I have a .NET Standard 2.0 TestSouceLink project with the following configuration in the .csproj: 
<PropertyGroup>
    <TargetFramework>netstandard2.0</TargetFramework>
    <RestoreProjectStyle>PackageReference</RestoreProjectStyle>
    <Authors>Jérôme MEVEL</Authors>
    <Description>Just a test package for SourceLink</Description>
    <Version>1.1.1</Version>
    <PublishRepositoryUrl>true</PublishRepositoryUrl>
    <EmbedUntrackedSources>true</EmbedUntrackedSources>
</PropertyGroup>
<PropertyGroup Condition="'$(Configuration)|$(Platform)'=='Release|AnyCPU'">
    <DebugType>full</DebugType>
    <DebugSymbols>true</DebugSymbols>
</PropertyGroup>
<ItemGroup>
    <PackageReference Include="Microsoft.SourceLink.Vsts.Git" Version="1.0.0-beta2-18618-05">
      <PrivateAssets>all</PrivateAssets>
      <IncludeAssets>runtime; build; native; contentfiles; analyzers</IncludeAssets>
    </PackageReference>
</ItemGroup>
We have an Azure DevOps server which generates our Nuget packages in build pipelines.
I added a Publish symbols path task at the end to push the .pdb files to the Symbol Server and I managed to get Source Link to work along with the Azure DevOps Symbol Server with the Debug build configuration only.
The problem is that I don't want my DLLs in the Nuget packages to be generated in Debug mode.
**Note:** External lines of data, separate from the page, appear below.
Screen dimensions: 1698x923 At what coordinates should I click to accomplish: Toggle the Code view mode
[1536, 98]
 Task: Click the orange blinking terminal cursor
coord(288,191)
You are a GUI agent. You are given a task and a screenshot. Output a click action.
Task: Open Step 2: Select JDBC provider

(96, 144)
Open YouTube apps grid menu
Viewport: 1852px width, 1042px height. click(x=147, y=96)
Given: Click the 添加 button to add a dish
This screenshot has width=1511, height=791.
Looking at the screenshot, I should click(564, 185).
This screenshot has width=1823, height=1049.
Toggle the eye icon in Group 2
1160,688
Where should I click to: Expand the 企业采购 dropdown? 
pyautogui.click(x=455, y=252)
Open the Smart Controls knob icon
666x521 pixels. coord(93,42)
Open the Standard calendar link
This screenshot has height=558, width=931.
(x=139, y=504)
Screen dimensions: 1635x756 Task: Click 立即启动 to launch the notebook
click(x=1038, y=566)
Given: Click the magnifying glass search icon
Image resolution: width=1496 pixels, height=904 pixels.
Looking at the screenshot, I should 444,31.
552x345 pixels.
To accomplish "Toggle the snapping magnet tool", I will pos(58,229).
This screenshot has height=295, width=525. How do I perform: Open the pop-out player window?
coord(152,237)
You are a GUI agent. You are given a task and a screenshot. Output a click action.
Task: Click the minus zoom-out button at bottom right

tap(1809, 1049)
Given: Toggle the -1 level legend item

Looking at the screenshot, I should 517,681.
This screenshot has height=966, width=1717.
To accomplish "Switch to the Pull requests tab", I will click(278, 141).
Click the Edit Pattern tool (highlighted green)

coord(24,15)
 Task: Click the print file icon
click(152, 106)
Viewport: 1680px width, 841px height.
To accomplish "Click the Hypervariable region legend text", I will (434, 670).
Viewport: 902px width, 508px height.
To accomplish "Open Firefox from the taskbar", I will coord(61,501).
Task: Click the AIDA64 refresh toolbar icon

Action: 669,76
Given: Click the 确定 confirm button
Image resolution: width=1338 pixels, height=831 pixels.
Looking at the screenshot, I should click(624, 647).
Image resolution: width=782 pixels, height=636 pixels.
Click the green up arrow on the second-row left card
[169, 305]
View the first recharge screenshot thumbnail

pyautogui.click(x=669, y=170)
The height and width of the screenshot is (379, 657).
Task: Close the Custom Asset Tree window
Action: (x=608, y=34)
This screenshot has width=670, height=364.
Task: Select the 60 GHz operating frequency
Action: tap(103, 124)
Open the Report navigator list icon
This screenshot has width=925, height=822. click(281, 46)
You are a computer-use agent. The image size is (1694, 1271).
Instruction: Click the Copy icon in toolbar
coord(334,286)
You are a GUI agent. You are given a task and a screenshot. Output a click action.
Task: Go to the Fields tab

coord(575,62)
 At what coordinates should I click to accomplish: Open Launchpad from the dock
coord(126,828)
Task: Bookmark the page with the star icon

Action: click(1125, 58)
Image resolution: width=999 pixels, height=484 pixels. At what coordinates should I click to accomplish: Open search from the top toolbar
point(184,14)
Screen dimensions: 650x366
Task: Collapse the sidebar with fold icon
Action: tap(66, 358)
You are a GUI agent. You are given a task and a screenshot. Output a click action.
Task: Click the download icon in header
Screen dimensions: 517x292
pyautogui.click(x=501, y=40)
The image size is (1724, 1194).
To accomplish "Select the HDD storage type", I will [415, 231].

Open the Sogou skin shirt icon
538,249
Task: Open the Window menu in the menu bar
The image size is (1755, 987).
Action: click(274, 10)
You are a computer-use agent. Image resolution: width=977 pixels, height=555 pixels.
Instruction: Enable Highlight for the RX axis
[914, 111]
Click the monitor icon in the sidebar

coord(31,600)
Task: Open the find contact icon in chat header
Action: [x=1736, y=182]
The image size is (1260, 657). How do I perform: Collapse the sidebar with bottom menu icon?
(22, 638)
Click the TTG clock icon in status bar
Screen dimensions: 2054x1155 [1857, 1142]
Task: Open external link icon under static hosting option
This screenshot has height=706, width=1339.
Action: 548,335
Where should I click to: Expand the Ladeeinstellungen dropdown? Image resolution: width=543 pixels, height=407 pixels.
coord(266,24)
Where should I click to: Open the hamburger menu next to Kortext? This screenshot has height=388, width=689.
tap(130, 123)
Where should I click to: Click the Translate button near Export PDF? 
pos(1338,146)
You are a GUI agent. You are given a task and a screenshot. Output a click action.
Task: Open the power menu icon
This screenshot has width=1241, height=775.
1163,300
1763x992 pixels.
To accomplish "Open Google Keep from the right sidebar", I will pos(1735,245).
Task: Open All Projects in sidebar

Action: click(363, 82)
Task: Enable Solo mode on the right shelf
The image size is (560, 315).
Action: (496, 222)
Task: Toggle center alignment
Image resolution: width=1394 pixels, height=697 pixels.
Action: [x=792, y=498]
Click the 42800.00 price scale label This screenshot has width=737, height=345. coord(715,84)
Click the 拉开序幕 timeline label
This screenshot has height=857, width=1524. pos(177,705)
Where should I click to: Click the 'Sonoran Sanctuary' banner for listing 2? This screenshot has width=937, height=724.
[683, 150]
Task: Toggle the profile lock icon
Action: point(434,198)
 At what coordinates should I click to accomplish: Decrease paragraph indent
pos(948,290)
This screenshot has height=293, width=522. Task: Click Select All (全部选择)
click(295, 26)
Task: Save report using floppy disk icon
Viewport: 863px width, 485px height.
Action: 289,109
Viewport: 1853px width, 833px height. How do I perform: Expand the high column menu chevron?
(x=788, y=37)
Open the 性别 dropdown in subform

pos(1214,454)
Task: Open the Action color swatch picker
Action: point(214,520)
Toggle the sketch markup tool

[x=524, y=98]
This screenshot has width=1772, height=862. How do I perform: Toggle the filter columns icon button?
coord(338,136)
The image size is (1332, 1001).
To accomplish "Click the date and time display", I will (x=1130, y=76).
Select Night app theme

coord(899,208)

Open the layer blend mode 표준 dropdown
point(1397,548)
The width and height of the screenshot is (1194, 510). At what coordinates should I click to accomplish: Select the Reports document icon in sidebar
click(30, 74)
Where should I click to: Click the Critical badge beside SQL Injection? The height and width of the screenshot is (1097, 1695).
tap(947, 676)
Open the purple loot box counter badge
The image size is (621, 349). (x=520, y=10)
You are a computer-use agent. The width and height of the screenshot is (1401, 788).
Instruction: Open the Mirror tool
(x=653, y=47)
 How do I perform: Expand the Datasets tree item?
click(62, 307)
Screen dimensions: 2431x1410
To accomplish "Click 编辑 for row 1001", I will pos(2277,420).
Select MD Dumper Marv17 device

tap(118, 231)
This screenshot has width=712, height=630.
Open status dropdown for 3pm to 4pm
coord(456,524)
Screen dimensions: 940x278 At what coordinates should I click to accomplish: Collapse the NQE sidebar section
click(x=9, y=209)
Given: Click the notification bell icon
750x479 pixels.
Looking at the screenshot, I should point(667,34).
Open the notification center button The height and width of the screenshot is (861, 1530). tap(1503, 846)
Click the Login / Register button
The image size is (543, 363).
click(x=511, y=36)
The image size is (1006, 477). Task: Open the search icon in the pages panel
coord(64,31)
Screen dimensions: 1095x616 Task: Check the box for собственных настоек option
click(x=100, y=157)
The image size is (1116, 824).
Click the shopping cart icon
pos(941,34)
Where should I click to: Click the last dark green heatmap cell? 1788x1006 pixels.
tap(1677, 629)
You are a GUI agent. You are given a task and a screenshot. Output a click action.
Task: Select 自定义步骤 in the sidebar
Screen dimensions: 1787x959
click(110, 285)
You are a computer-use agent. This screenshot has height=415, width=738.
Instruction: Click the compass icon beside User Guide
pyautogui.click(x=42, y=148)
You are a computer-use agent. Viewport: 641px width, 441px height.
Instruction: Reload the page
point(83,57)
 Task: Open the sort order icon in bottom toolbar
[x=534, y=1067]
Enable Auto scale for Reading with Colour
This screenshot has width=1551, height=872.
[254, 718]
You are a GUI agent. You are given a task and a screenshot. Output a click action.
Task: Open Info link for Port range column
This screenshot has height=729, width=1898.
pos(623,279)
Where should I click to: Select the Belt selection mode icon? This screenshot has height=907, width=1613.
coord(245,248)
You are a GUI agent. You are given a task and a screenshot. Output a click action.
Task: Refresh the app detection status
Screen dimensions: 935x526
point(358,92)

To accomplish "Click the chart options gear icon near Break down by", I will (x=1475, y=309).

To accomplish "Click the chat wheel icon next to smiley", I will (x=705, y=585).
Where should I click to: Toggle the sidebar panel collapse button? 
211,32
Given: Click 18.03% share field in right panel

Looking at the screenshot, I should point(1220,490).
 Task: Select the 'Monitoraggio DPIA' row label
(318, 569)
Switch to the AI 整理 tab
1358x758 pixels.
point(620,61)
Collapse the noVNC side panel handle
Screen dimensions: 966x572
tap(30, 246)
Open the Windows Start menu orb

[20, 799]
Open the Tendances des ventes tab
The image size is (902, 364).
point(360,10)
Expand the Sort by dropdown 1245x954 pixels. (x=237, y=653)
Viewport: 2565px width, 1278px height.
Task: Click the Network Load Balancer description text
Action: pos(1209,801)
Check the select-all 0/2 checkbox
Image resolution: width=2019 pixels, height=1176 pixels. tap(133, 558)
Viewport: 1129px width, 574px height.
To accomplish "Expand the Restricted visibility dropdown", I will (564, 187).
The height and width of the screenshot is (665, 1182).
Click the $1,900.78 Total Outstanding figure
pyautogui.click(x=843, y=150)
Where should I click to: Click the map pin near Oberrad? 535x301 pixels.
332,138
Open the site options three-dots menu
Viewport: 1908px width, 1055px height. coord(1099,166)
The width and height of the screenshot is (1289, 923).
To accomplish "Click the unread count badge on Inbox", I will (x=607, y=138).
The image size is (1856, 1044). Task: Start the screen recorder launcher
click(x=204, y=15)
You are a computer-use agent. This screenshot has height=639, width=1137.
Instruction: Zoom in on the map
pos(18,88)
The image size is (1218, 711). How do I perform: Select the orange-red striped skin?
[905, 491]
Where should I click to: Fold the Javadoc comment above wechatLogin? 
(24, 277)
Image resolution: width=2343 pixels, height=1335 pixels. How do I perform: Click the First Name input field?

I want them to be Release. But when I change the dotnet pack task to use Release in the Configuration to package text box, then Source Link doesn't work anymore.
Is there a way to generate a Nuget package with a Release DLL inside? and to still have Source Link working with the Symbol Server?
I don't mind using a .nuspec file along with the Nuget CLI if this is the only way however I don't want to include the .pdb files inside the Nuget packages.